In prison, isolation with few distractions can be exhausting. Contemplating life alone and away from the world between four walls and behind prison bars, prisoners sometimes hold little hope for the future. Everyday is the same.
In his mid-20’s, Mohammad found himself in the Mansoura Central Correctional Facility in Aden. Faced with a criminal case, Mohammad felt his dreams were over and he stopped all his ambitions and hopes.
Accompanied by almost 600 inmates, Mohammad spent his time sleeping and sitting idly, the memory of his university studies far behind.
Like many others, poverty drove Mohammad toward criminal activity. With limited professional career options available, he felt he had to take drastic and dangerous action to support himself and his family.
Today, Mohammad is coming to realise that there is a whole spectrum of job options in industries he never considered. Together, the United Nations Development Programme (UNDP) and the Yemen National Prisoner Foundation – a civil society organization specializing in prisoner reform and integration into society – are introducing new life into prisons and inspiring prisoners to learn new crafts to help with employment after release.
Mohammad recently enrolled in a mobile phone maintenance course, one of 24 training courses offered within the Strengthening Security and Protection Project in Aden and Mukalla correctional facilities. The first of its kind in Yemen, the project aims to re-humanise the prisoners and ensure that they can contribute positively to society after release.
Statistically, education and training have been shown to significantly decrease the percentage of prisoners who commit new offenses and return to the prison system. These trainees participate in an 120-hour integrated course over a one and a half month period – most in practical application.
"I joined the mobile phone maintenance course to better myself. The most important thing is to be able to find a source of income after my release from prison," explains Mohammad. "In prison, I learned what I never had a chance to learn outside. This course represents an important gateway for me to get a job after release.”

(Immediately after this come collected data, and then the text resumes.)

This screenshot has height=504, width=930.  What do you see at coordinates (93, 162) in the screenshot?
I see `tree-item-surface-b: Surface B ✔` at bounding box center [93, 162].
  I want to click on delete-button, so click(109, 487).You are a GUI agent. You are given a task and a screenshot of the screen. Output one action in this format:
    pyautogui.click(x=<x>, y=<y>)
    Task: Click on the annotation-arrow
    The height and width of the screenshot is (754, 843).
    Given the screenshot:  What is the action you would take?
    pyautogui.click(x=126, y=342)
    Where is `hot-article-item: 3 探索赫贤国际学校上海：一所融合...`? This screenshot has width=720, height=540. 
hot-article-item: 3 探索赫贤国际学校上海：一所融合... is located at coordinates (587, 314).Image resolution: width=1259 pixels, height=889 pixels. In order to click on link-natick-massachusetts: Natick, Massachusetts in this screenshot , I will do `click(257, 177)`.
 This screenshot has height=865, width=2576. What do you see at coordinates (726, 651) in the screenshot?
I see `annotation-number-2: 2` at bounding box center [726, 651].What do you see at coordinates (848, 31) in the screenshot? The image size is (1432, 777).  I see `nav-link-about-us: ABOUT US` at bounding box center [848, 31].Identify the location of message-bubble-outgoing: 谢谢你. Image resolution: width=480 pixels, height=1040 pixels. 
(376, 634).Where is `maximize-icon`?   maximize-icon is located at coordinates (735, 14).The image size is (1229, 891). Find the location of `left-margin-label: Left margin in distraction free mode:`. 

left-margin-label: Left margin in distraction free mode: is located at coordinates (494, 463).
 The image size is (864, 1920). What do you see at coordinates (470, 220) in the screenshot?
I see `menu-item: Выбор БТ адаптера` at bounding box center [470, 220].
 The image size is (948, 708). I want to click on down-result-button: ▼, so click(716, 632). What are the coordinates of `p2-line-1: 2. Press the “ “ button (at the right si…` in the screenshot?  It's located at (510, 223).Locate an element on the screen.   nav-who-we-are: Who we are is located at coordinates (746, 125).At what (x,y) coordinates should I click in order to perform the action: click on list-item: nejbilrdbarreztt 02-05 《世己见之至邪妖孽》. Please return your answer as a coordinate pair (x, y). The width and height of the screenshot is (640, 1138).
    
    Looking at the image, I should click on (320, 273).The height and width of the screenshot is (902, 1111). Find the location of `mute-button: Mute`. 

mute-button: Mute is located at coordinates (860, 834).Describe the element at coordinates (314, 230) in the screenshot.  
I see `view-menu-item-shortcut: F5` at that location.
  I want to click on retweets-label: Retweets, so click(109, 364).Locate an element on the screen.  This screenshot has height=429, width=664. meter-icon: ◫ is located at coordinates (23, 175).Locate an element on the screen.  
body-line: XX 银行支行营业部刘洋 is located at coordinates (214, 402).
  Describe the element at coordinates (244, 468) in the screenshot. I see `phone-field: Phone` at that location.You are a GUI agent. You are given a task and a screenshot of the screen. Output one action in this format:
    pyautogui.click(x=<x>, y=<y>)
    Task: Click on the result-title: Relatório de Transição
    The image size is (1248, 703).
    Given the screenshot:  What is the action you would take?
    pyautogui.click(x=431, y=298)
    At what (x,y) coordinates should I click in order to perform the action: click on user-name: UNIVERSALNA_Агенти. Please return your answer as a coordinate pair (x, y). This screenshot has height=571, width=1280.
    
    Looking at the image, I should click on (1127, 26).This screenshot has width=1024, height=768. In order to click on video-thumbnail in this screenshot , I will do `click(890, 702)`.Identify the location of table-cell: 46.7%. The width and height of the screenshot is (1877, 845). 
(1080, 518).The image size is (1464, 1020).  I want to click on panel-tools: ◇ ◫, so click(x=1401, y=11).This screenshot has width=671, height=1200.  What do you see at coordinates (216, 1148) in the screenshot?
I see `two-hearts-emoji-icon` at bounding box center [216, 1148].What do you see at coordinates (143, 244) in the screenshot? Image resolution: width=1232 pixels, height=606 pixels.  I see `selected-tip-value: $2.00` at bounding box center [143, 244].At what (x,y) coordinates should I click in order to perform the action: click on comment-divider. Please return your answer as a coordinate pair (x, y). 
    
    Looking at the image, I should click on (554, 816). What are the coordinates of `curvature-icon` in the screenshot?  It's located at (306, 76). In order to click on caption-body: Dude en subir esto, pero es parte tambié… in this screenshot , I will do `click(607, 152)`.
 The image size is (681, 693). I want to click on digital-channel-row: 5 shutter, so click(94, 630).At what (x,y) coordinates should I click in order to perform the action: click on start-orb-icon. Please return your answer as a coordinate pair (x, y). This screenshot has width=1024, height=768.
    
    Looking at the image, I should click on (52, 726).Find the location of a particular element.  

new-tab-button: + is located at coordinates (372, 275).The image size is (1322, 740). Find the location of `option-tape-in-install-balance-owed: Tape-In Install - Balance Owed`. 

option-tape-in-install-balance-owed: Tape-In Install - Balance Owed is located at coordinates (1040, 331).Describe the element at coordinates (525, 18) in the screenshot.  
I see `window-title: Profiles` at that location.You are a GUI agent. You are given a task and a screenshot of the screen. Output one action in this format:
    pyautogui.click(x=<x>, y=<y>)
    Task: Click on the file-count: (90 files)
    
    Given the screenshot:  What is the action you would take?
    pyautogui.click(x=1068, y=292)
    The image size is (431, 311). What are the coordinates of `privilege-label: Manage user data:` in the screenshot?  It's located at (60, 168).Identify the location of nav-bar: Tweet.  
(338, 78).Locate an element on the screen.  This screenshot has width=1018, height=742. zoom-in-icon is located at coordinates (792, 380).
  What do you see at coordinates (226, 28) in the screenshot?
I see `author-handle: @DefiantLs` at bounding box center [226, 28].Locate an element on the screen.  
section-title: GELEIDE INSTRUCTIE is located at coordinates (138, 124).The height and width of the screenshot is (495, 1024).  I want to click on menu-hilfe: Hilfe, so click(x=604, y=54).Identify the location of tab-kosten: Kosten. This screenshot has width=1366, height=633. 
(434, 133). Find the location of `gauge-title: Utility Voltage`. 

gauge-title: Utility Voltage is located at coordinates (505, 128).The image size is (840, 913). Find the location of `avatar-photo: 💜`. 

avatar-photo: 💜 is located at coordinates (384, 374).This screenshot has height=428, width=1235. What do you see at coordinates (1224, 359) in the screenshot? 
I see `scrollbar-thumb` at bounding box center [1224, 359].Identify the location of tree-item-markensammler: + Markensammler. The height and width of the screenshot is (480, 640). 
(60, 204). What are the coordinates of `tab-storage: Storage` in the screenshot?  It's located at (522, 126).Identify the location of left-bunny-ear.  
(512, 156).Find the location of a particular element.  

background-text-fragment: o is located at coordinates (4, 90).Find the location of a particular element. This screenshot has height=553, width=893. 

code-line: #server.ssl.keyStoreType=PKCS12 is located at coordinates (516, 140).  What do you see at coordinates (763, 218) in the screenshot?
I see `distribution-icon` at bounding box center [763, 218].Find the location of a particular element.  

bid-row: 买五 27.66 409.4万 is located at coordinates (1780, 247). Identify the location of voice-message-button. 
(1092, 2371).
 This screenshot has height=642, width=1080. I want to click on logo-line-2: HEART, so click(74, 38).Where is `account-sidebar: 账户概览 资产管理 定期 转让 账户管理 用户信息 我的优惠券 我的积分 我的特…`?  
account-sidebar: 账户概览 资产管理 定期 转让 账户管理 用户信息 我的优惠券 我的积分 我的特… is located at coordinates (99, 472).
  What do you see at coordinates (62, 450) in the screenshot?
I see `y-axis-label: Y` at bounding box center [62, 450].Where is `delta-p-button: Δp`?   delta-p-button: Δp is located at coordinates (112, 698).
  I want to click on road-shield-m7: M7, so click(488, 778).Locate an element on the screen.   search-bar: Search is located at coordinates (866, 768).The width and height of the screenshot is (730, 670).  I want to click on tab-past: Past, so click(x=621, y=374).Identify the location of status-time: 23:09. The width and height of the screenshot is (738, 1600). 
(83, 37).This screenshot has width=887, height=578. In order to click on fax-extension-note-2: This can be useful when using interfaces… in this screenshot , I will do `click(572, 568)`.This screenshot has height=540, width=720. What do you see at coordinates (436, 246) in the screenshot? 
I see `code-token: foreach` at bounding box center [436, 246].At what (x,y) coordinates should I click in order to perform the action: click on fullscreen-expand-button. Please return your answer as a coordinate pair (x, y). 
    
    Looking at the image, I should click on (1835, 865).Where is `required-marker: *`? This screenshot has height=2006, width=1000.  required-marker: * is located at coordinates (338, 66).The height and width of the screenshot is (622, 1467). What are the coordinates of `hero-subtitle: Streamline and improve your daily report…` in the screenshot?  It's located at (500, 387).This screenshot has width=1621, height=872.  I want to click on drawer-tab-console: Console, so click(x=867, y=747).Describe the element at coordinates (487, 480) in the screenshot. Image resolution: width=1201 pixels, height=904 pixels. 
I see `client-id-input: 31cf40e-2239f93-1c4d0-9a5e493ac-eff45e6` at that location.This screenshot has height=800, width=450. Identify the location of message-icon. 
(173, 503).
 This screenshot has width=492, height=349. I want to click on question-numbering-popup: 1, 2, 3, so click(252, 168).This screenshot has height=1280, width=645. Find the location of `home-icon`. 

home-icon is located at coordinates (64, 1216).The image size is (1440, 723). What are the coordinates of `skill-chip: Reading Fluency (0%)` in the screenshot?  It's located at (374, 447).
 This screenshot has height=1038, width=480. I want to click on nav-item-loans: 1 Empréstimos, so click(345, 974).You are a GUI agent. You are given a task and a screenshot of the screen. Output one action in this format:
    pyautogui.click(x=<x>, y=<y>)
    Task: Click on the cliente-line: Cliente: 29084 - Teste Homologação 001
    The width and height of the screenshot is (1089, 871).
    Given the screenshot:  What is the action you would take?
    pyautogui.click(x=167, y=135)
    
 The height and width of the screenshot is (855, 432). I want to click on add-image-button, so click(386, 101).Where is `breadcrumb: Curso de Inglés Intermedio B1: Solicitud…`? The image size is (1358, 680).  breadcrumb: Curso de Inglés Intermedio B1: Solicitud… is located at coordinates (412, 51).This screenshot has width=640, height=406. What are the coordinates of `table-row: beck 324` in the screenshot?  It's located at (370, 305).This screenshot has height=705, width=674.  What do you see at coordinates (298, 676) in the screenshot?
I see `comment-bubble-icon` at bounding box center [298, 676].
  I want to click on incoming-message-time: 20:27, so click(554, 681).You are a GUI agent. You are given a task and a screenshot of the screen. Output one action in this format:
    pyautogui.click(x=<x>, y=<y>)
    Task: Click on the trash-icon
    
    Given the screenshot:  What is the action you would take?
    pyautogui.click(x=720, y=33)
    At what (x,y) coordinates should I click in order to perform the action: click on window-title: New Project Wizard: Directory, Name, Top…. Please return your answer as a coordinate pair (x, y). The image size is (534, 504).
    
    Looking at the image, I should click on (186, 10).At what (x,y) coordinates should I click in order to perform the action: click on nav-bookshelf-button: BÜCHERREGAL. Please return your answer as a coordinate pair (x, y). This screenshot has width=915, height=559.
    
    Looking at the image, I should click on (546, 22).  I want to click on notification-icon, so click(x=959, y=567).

But it’s not only the job prospects that brings hope to prisioners, the distraction from a typically dark experience also has a positive psychological impact for many. For Mohammad, pain turned into hope, and despair turned into joy.
This project is implemented through the UNDP Rule of Law Programme (RoL), which aims to support local populations to create a functioning level of security and stability while preventing further deterioration, and laying foundations for future initiatives, when conditions allow. The programme works to support safety, security, protection and equitable access to justice at the local level.